Yes you will need a new Emirates ID, the ID is associated to your visa. Usually from my experience and that of the people I know the company will take the Emirates ID when they take your visa for processing to cancel


----------



## divsbabs (Nov 22, 2011)

Lol.. I hope sharjah n dubai falls in the same country... This is the way to grab money from everyone.. I never seen this type of stupidity in any country.. Hats off to those countries who has so many states and huge and people dont have to go thru such harassment..

Sent from my iPad using ExpatForum


----------



## s3saleem (Dec 8, 2011)

fcjb1970 said:


> Yes you will need a new Emirates ID, the ID is associated to your visa. Usually from my experience and that of the people I know the company will take the Emirates ID when they take your visa for processing to cancel


no they didnt take my Emirates ID and i have asked my PRO several time and he says NO... but all my collegues and my common sense says yes i have to chnage it... 

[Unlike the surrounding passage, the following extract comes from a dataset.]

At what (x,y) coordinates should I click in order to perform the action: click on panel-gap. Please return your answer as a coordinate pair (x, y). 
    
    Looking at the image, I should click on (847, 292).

calls to emirates ID no use ....


----------



## BedouGirl (Sep 15, 2011)

It is linked to your visa in the same way that an E-gate card is.


----------



## Gavtek (Aug 23, 2009)

Yes, you're supposed to.

My employer moved from JAFZA to DMCC which meant new visas which meant we all had to get new ID cards but in practice, I doubt it would have made any difference if we didn't.


----------



## aartik (Feb 12, 2012)

Basically you fill up the renewal form, pay for the # of years the new visa is valid-AED 100 per year (Freezone is 3 yrs, non freezone is 2 years) and submit the form and they will send you the new ID when it's processed. 
Total fee is usually 270 or 370 depending on your visa duration. 
Just need your original passport, current Emirates ID and filled out renewal form at the typing centre.


----------